• _Dataset_
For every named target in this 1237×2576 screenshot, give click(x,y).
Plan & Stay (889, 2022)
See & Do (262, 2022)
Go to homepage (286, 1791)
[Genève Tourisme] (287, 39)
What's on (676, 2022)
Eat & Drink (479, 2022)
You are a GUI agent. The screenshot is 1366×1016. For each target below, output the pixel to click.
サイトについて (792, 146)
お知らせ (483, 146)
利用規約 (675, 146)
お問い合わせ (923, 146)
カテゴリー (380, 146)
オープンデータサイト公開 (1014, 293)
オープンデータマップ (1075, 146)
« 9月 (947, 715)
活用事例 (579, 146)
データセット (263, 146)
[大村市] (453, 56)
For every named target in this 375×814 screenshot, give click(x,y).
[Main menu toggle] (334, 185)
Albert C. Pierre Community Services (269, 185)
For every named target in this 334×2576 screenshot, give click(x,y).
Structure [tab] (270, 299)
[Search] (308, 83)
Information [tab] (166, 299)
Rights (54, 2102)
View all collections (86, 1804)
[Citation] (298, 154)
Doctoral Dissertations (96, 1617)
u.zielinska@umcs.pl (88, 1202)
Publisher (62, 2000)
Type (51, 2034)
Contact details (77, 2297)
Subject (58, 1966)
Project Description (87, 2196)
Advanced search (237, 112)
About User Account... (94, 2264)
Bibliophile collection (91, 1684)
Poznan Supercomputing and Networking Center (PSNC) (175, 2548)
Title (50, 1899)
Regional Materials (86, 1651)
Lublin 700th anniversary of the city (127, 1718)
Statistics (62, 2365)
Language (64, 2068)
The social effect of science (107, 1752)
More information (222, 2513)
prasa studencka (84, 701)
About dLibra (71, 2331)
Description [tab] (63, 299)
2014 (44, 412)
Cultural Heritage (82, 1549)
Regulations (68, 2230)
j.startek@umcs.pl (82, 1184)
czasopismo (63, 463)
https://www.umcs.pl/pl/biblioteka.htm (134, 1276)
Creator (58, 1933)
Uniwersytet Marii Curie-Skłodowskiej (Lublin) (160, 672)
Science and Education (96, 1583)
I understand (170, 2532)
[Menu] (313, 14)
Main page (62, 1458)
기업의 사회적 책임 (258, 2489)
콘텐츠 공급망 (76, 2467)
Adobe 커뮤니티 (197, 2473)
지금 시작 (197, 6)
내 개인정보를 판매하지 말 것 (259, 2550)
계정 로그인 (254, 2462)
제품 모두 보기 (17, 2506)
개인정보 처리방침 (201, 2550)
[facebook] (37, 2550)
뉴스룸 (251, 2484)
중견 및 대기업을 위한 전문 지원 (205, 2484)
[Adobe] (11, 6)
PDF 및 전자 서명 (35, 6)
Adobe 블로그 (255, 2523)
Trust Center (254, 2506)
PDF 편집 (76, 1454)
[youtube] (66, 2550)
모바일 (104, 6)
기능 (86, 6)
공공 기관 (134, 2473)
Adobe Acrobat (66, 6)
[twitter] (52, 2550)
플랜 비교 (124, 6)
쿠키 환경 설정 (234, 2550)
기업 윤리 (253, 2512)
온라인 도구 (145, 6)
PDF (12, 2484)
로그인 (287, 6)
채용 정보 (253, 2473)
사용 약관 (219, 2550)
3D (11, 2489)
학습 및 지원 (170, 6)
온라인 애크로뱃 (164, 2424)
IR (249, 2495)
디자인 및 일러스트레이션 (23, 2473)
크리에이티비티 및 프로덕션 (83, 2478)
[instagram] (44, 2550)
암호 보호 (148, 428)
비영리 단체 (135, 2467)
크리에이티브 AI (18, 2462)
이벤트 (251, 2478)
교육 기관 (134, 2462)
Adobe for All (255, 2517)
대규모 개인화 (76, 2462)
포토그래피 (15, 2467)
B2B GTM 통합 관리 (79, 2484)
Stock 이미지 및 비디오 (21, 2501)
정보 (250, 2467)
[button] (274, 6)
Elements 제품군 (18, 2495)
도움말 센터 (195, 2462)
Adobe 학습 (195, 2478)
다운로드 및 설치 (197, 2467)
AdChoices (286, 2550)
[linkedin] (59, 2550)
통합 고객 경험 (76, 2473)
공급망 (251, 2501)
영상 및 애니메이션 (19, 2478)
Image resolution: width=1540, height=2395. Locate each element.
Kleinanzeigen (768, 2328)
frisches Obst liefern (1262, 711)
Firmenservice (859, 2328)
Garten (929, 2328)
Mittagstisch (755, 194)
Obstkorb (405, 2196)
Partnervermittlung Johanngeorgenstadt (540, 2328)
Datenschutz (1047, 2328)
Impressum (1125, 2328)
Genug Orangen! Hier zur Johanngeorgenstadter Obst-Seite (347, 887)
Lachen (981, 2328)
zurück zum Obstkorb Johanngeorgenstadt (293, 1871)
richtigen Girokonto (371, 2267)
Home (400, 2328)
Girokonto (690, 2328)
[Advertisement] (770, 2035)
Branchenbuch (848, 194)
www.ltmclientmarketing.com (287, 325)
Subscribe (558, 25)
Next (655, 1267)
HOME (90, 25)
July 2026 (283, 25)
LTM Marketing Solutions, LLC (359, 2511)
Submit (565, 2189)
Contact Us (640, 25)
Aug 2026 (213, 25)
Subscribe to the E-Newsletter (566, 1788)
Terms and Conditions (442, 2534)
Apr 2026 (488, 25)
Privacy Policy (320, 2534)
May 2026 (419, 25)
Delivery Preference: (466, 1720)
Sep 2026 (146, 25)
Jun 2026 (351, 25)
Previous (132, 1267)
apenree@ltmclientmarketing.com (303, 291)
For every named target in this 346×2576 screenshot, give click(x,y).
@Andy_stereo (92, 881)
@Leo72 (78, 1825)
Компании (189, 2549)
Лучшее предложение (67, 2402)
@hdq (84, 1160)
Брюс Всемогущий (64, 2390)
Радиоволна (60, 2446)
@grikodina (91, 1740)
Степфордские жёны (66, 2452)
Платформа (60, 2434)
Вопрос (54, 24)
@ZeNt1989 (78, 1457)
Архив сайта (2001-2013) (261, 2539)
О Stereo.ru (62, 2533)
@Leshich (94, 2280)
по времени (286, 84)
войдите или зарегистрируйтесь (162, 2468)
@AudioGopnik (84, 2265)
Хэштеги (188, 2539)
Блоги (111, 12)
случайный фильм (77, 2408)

• _Instructions for the task_
Out of the material above, output word for word the line with "콘텐츠 공급망 (76, 2467)", the line with "Adobe 블로그 (255, 2523)", and all lines between them, with nothing else.

• _Reply_
콘텐츠 공급망 (76, 2467)
Adobe 커뮤니티 (197, 2473)
지금 시작 (197, 6)
내 개인정보를 판매하지 말 것 (259, 2550)
계정 로그인 (254, 2462)
제품 모두 보기 (17, 2506)
개인정보 처리방침 (201, 2550)
[facebook] (37, 2550)
뉴스룸 (251, 2484)
중견 및 대기업을 위한 전문 지원 (205, 2484)
[Adobe] (11, 6)
PDF 및 전자 서명 (35, 6)
Adobe 블로그 (255, 2523)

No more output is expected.